McCANN: Our company curriculum is unchanged from prior to September 11. Our core competencies run to specifically high risk environment training. ...specifically, those physical skills necessary to survive, close proximate violent attacks, similar to what occurred in the prison in Mazar e-Sharif.
CHAT PARTICIPANT: Are the troops prepared for a suicide mission, considering bin Laden may not be taken alive?
McCANN: Absolutely. Historically, we know that is a method of attack that has been used, and really, it comes down to combat efficiency, not fearlessness. If you're fearless, but combat inefficient, you can be killed easily by fearful troops who remain courageous and combat-efficient. And I'm not insinuating that our troops are fearful to the point of being inproficient, because that is NOT the case.
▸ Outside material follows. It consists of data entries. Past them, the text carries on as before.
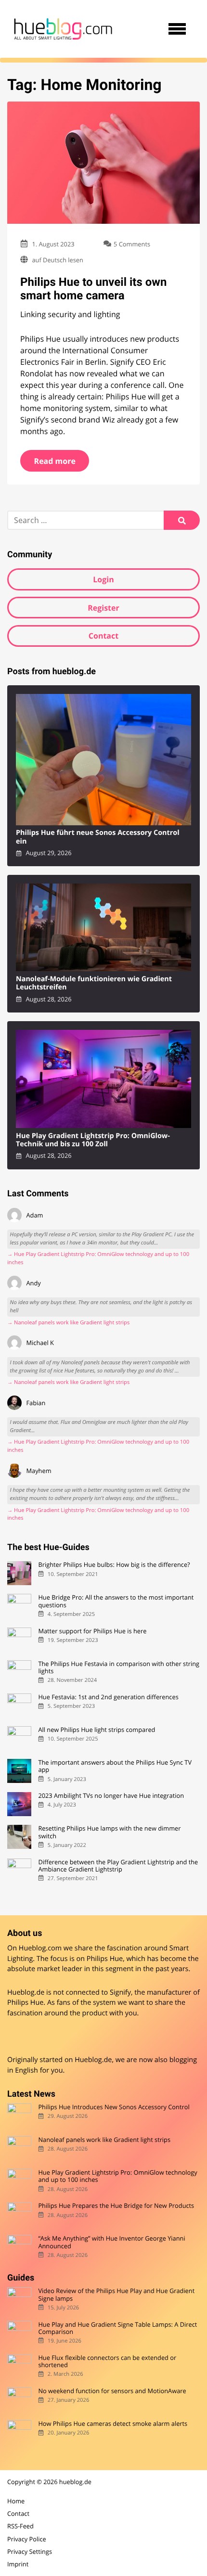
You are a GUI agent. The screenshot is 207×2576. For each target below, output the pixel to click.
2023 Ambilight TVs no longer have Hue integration (111, 1795)
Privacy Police (26, 2539)
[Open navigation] (177, 29)
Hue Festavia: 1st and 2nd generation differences (108, 1697)
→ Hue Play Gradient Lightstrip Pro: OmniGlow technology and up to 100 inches (98, 1258)
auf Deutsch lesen (57, 260)
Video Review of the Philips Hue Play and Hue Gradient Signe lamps (116, 2294)
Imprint (17, 2564)
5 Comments (132, 244)
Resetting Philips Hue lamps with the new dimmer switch (109, 1832)
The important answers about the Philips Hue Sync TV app (115, 1766)
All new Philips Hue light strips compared (96, 1729)
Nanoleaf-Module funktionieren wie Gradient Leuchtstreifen (94, 983)
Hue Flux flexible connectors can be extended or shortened (107, 2361)
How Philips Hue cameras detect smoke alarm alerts (112, 2423)
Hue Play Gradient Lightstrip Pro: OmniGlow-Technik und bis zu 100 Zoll (93, 1140)
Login (103, 579)
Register (103, 607)
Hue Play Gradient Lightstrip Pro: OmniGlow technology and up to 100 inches (117, 2176)
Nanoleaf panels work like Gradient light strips (104, 2139)
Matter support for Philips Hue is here (92, 1631)
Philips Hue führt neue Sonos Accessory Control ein (98, 837)
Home (16, 2501)
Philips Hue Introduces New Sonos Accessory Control (113, 2107)
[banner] (63, 29)
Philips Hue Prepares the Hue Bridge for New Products (116, 2205)
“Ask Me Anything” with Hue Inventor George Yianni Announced (111, 2242)
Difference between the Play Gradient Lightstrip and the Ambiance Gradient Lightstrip (118, 1865)
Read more (55, 461)
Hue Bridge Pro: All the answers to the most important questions (116, 1601)
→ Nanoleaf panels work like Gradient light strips (68, 1322)
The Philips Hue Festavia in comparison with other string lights (118, 1667)
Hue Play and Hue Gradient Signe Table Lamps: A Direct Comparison (117, 2328)
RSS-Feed (20, 2526)
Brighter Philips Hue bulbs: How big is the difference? (114, 1564)
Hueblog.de (93, 2059)
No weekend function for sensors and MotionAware (112, 2391)
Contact (103, 635)
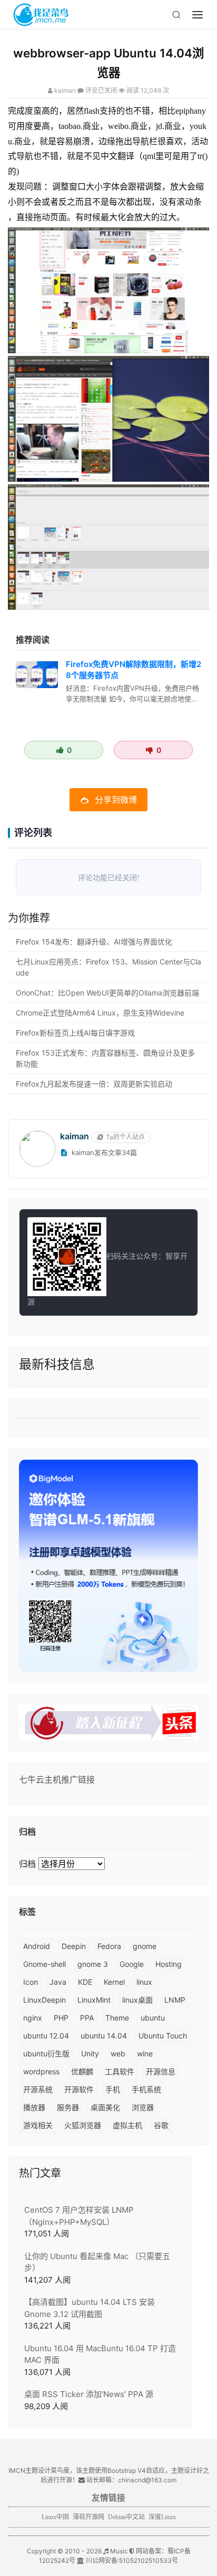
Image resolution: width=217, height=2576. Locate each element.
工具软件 (119, 2071)
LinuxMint (94, 1999)
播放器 (34, 2107)
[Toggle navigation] (197, 15)
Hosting (168, 1964)
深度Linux (162, 2517)
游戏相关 (38, 2125)
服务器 (68, 2107)
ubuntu (153, 2017)
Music (118, 2551)
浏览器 (143, 2107)
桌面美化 (105, 2107)
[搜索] (176, 15)
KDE (85, 1981)
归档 (27, 1863)
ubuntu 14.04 (104, 2035)
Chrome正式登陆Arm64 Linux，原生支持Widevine (100, 1012)
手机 (112, 2089)
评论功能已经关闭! (109, 878)
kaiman (65, 90)
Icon (30, 1981)
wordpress (41, 2071)
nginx (32, 2017)
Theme (117, 2017)
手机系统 (146, 2089)
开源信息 (160, 2071)
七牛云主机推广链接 (57, 1779)
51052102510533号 (148, 2560)
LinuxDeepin (44, 1999)
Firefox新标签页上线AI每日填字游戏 (75, 1032)
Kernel (114, 1981)
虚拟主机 (127, 2125)
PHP (61, 2017)
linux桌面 (137, 1999)
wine (145, 2053)
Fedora (109, 1946)
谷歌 (161, 2125)
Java (58, 1981)
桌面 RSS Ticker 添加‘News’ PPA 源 (88, 2394)
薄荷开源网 (88, 2517)
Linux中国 (55, 2517)
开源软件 (79, 2089)
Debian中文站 (126, 2517)
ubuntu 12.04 (46, 2035)
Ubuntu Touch (163, 2035)
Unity (90, 2053)
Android (36, 1946)
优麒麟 (82, 2071)
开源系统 (38, 2089)
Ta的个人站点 (124, 1137)
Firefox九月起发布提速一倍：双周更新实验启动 (94, 1083)
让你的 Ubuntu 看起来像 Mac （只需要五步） (97, 2262)
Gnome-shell (44, 1964)
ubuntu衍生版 (46, 2053)
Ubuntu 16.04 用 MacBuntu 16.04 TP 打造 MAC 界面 (100, 2354)
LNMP (174, 1999)
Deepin (74, 1946)
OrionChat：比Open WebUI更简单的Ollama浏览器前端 (107, 992)
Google (132, 1964)
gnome (144, 1946)
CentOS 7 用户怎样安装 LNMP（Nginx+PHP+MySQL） (79, 2216)
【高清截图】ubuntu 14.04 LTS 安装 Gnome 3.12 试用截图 (89, 2308)
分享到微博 (116, 799)
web (118, 2053)
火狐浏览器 (82, 2125)
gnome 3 (92, 1964)
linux (144, 1981)
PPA (87, 2017)
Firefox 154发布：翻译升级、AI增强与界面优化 (94, 941)
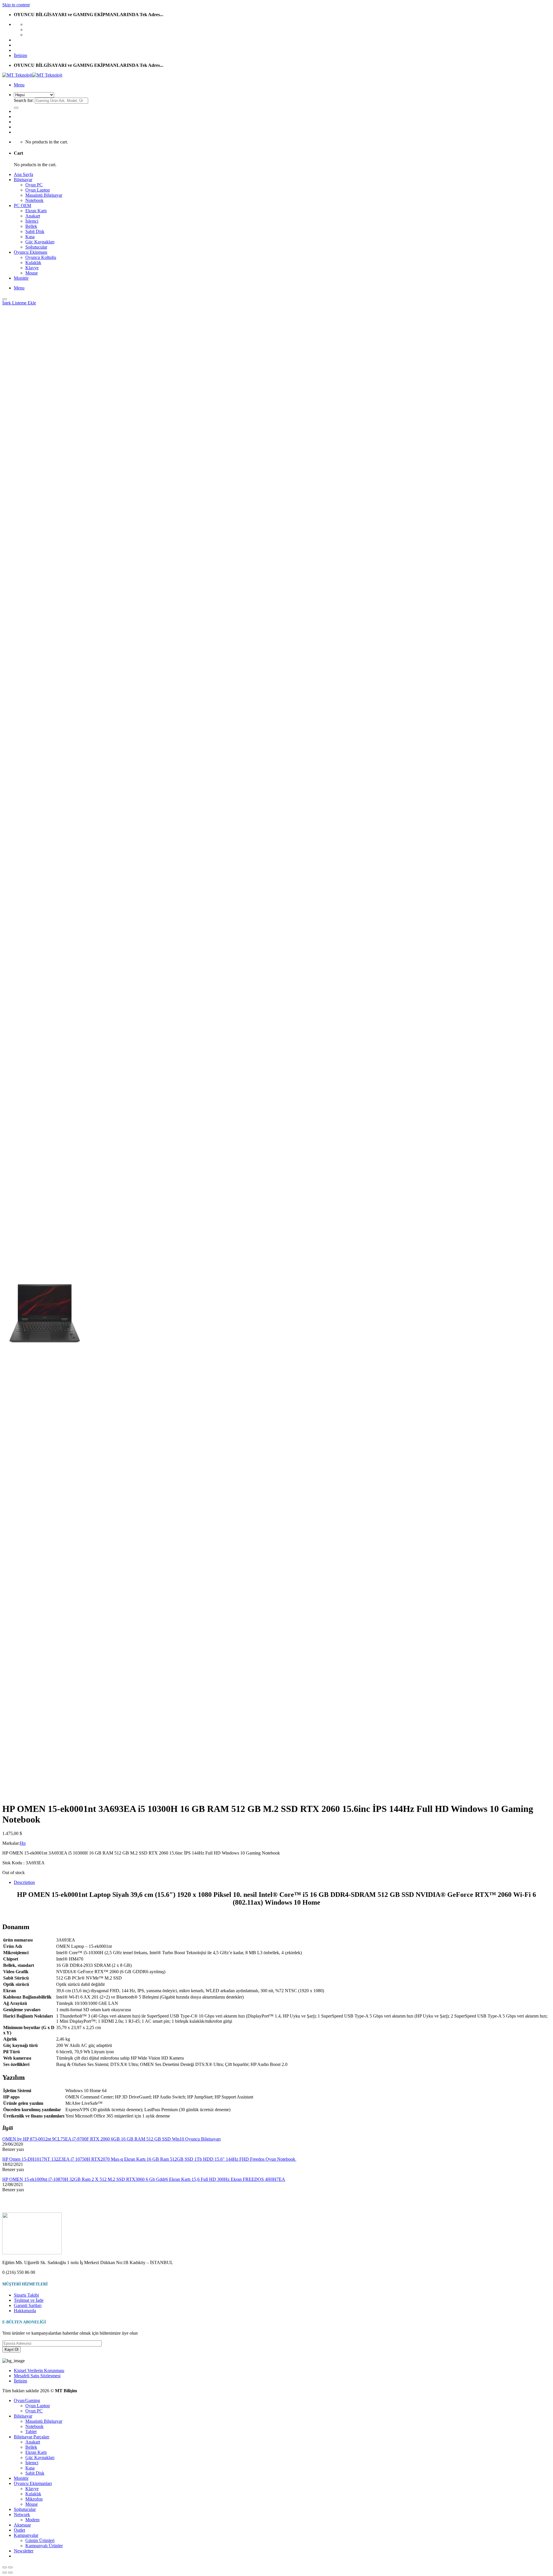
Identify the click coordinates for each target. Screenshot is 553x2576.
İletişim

CHAT PARTICIPANT: We seem awfully busy chasing bin Laden around the "barnyard." Aren't there smarter strategies for capturing bin Laden?
McCANN: Rest assured that what you're seeing is what you are allowed to see, and what you are allowed to know. As the President stated very early, there are many, many parallel methods and venues being used and engaged while people mostly fixate on Afghanistan.
CHAT PARTICIPANT: How do we know the radio signals [heard from the caves of Tora Bora] were not a tape?
McCANN: We are certainly, I'm sure, trying to discern that that was an actual voice transmission, and not a pre-recorded transmission designed to deceive the U.S. concerning his whereabouts. However, an undertaking like that is difficult, given battlefield conditions, poor quality radios, and a challenging signals environment such as Afghanistan.
CNN: Why did we learn so much about the killed CIA officer Mike Spann? Aren't those deaths supposed to remain anonymous?
McCANN: I asked an old friend of mine who was a Marine Raider in World War II, and following that, a career CIA officer throughout the Cold War. He told me that if it was released, it was for a purpose -- perhaps to let people know the depth of involvement across many governmental agencies, and many different department of defense entities in the conflict.
CHAT PARTICIPANT: Why do you think Osama picked Afghanistan from the hat of possible regions to start training camps? What regions would be most likely to be used for the next round of training camps?
McCANN: Largely, he based his choice, presumably, on several factors. One, a support of a host nation. Two, a basic inaccessibility. Three, a mythological history as a battlefield that is difficult to win on. As for the next battlefield, I champion the battlefield where we have suffered the most American casualties to date -- here in the United States. Any training camps necessary to support terrorists who might deploy here to the United States will be hard to start up under the growing magnifying glass that the world community seems to be interested in developing.
CNN: Do you have any closing comments for us today?
McCANN: I appreciate everybody asking these questions, and staying informed. And I challenge everybody to remember that nobody, in government or military service, wakes up and says: "Today is my day to make the biggest mistake of my life." In sharp contrast, they're all trying to do the absolute best they can to safeguard all of us and those we love. More than ever, we need to be vigilant, supportive, and understanding.
CNN: Thank you for joining us today, Kelly McCann.
McCANN: Thank you.
Kelly McCann joined CNN.com Newsroom via telephone from Virginia. CNN.com provided a typist for him. This is an edited transcript of the interview on Tuesday, December 18, 2001.